● **EXERCISE GOAL**: Copy the records starting at the line that contains "Fijit Friends™ Newbies™ Green" and ending at the end of the records, changing "Careers" to "Jobs" and keeping everything else the same. Leave the pictures out.

▼

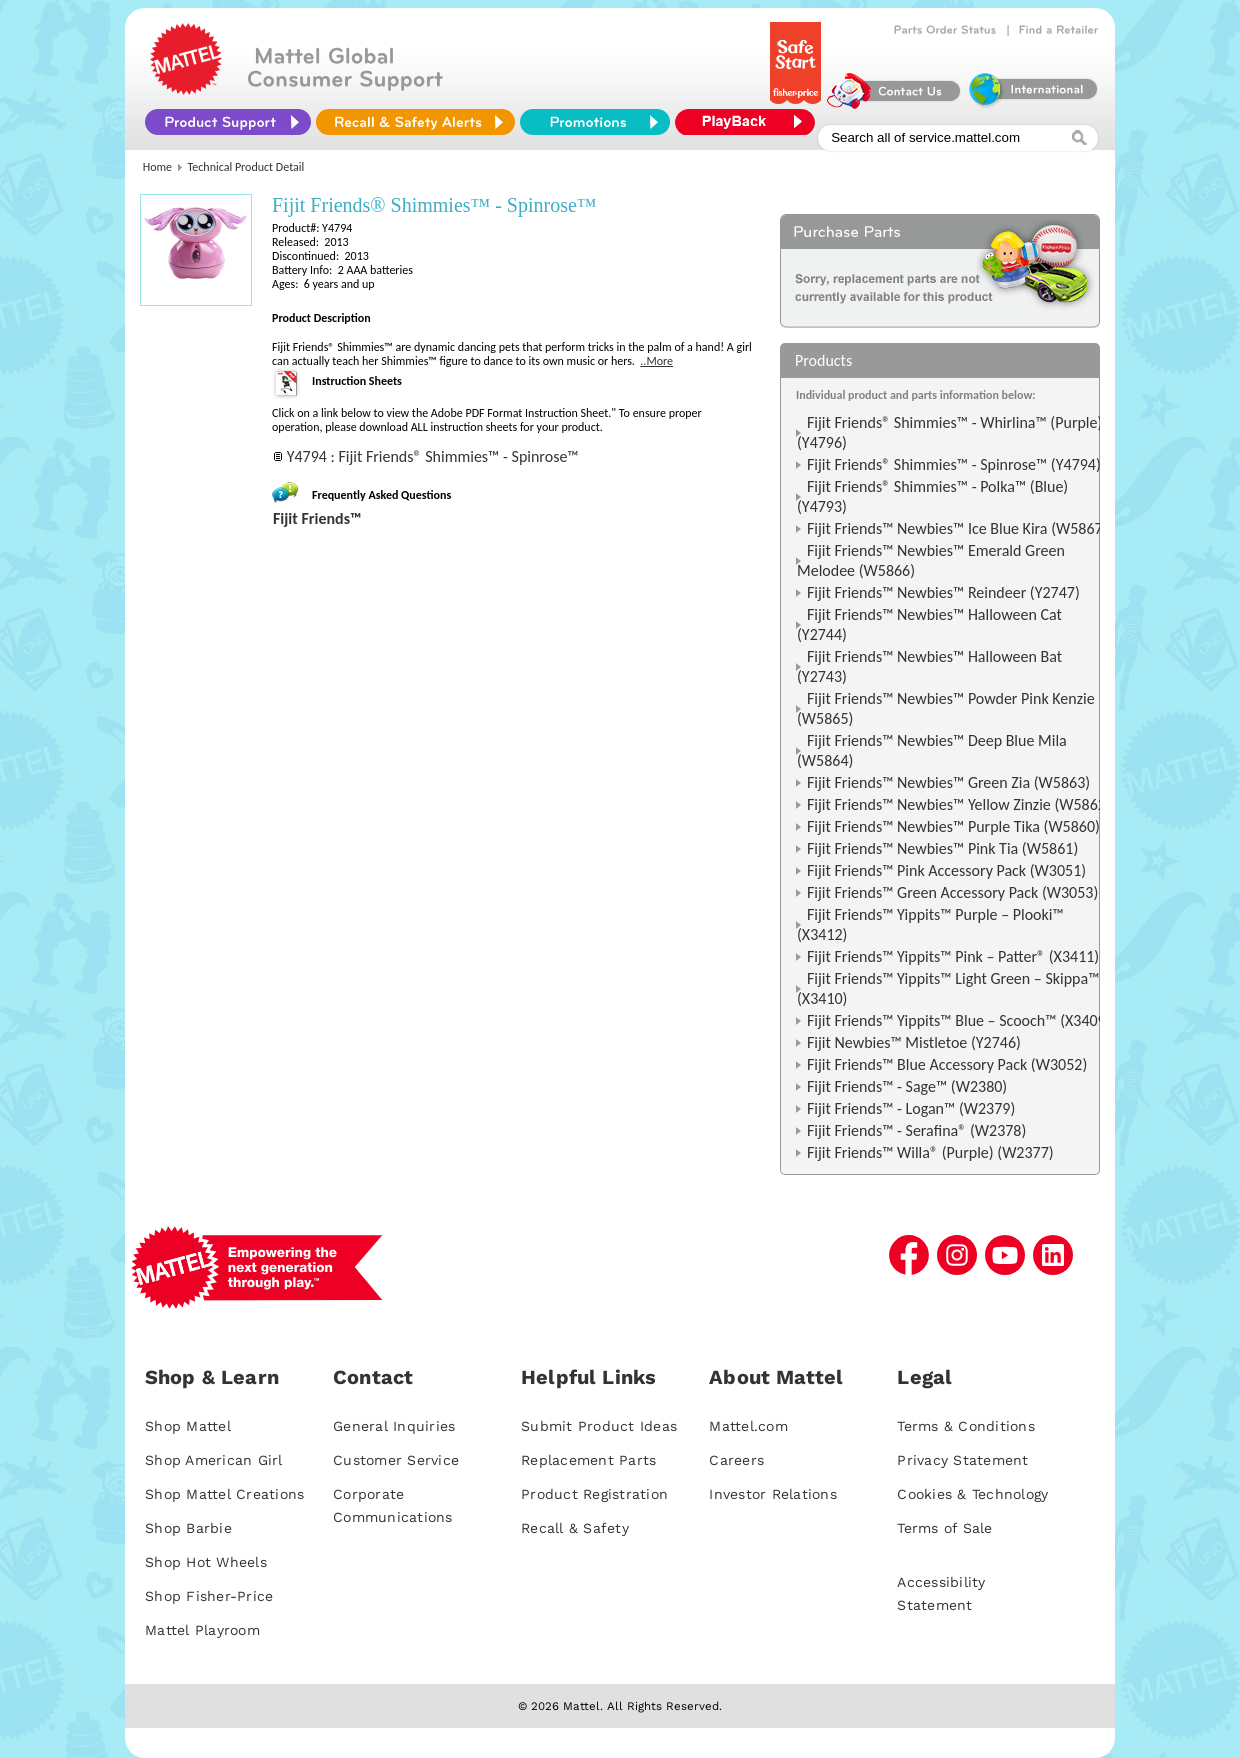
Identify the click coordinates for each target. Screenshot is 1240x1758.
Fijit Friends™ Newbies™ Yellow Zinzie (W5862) (959, 804)
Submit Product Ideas (599, 1426)
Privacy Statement (962, 1460)
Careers (736, 1460)
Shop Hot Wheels (206, 1562)
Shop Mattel (188, 1426)
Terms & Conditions (966, 1426)
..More (656, 361)
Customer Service (396, 1460)
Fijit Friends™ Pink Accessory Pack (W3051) (946, 870)
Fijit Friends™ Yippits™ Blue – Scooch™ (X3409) (959, 1020)
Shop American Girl (214, 1460)
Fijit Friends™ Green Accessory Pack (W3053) (952, 892)
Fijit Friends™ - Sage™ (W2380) (907, 1086)
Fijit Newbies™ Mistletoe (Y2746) (914, 1042)
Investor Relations (773, 1494)
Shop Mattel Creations (224, 1494)
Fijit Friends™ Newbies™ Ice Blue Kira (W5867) (957, 528)
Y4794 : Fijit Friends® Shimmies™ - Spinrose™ (433, 456)
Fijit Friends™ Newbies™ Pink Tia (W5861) (942, 848)
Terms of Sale (944, 1528)
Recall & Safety (575, 1528)
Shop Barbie (188, 1528)
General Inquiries (394, 1426)
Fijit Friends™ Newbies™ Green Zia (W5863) (948, 782)
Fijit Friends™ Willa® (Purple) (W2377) (930, 1152)
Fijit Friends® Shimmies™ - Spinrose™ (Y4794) (954, 464)
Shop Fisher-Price (209, 1596)
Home (157, 167)
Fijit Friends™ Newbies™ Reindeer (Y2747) (943, 592)
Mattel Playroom (202, 1630)
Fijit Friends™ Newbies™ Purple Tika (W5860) (953, 826)
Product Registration (594, 1494)
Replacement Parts (588, 1460)
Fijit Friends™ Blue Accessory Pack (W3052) (947, 1064)
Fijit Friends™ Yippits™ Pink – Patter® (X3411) (953, 956)
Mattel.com (748, 1426)
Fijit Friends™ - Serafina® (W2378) (916, 1130)
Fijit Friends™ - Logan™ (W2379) (911, 1108)
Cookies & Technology (972, 1494)
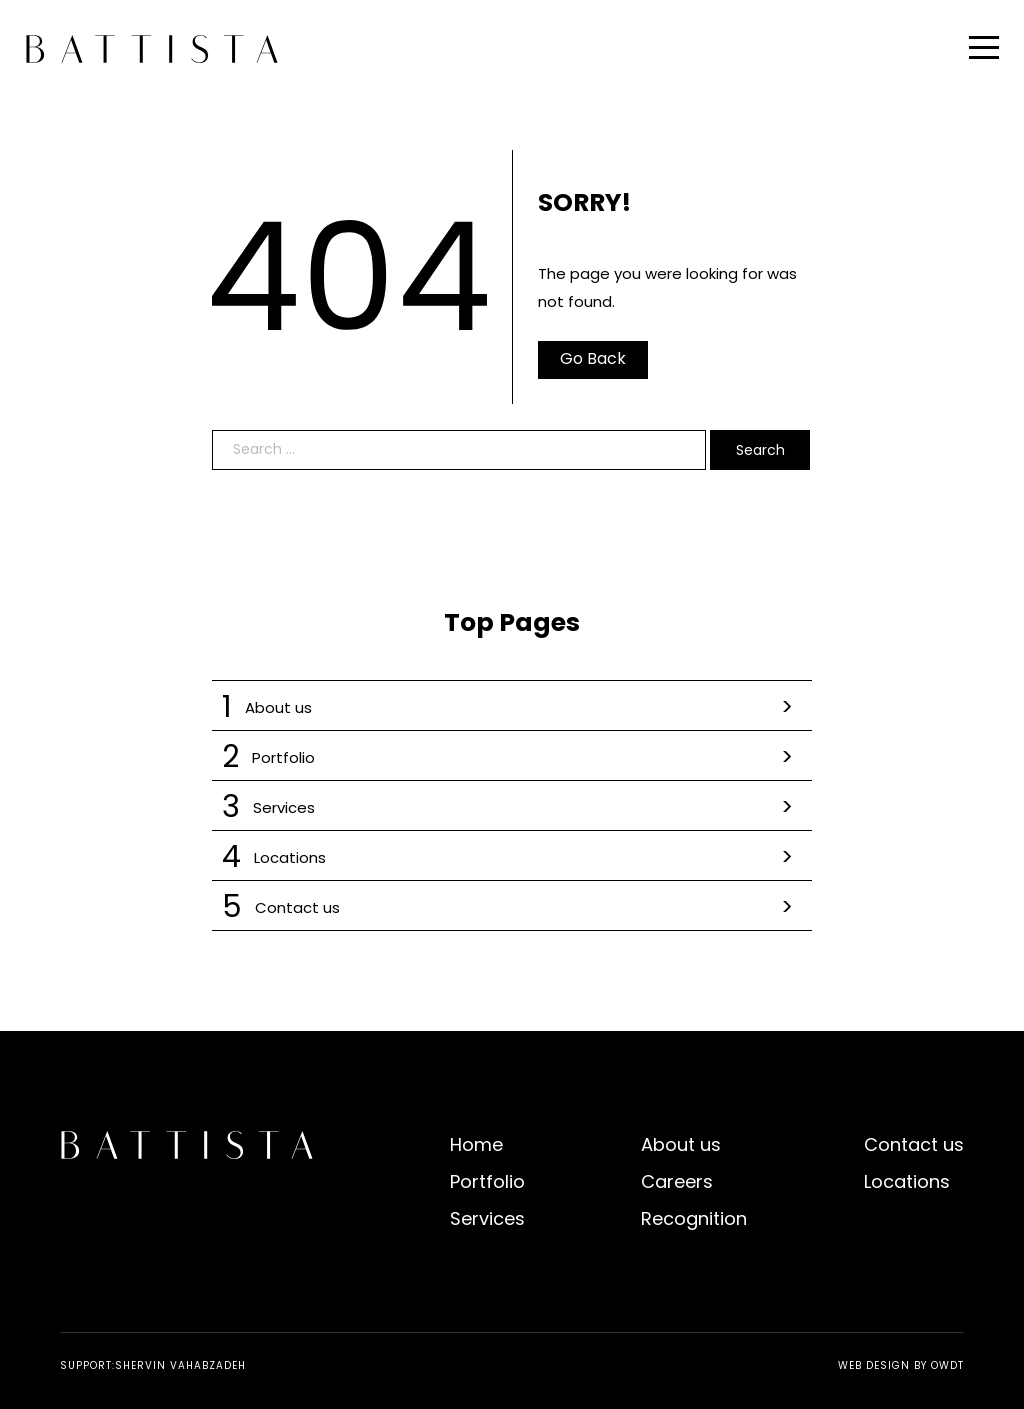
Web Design (874, 1365)
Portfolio (512, 757)
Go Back (593, 358)
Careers (677, 1181)
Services (512, 807)
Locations (512, 857)
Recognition (694, 1218)
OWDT (947, 1365)
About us (512, 707)
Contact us (512, 907)
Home (476, 1144)
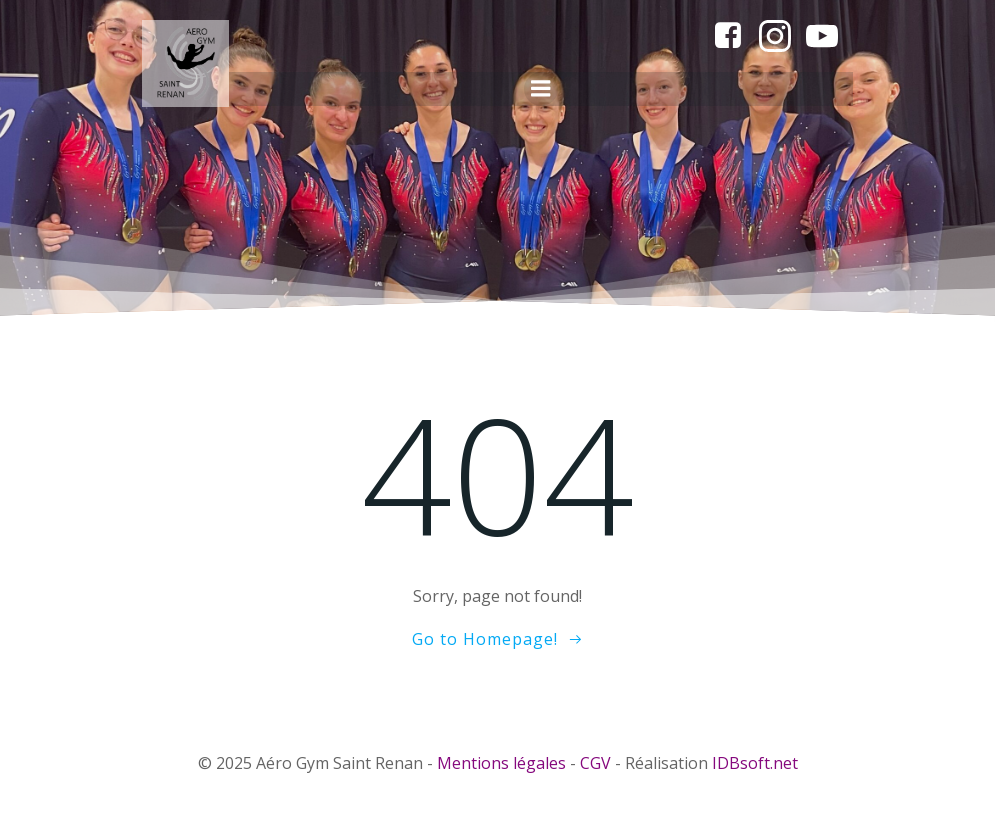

▲

● **TASK RESPONSE**:
Fijit Friends™ Newbies™ Green Zia (W5863) (948, 782)
Fijit Friends™ Willa® (Purple) (W2377) (930, 1152)
Fijit Friends® Shimmies™ - Spinrose™ (Y4794) (954, 464)
Shop Fisher-Price (209, 1596)
Home (157, 167)
Fijit Friends™ Newbies™ Reindeer (Y2747) (943, 592)
Mattel Playroom (202, 1630)
Fijit Friends™ Newbies™ Purple Tika (W5860) (953, 826)
Product Registration (594, 1494)
Replacement Parts (588, 1460)
Fijit Friends™ Blue Accessory Pack (W3052) (947, 1064)
Fijit Friends™ Yippits™ Pink – Patter® (X3411) (953, 956)
Mattel.com (748, 1426)
Fijit Friends™ - Serafina® (W2378) (916, 1130)
Fijit Friends™ - Logan™ (W2379) (911, 1108)
Cookies & Technology (972, 1494)
Web Design (874, 1365)
Portfolio (512, 757)
Go Back (593, 358)
Jobs (677, 1181)
Services (512, 807)
Locations (512, 857)
Recognition (694, 1218)
OWDT (947, 1365)
About us (512, 707)
Contact us (512, 907)
Home (476, 1144)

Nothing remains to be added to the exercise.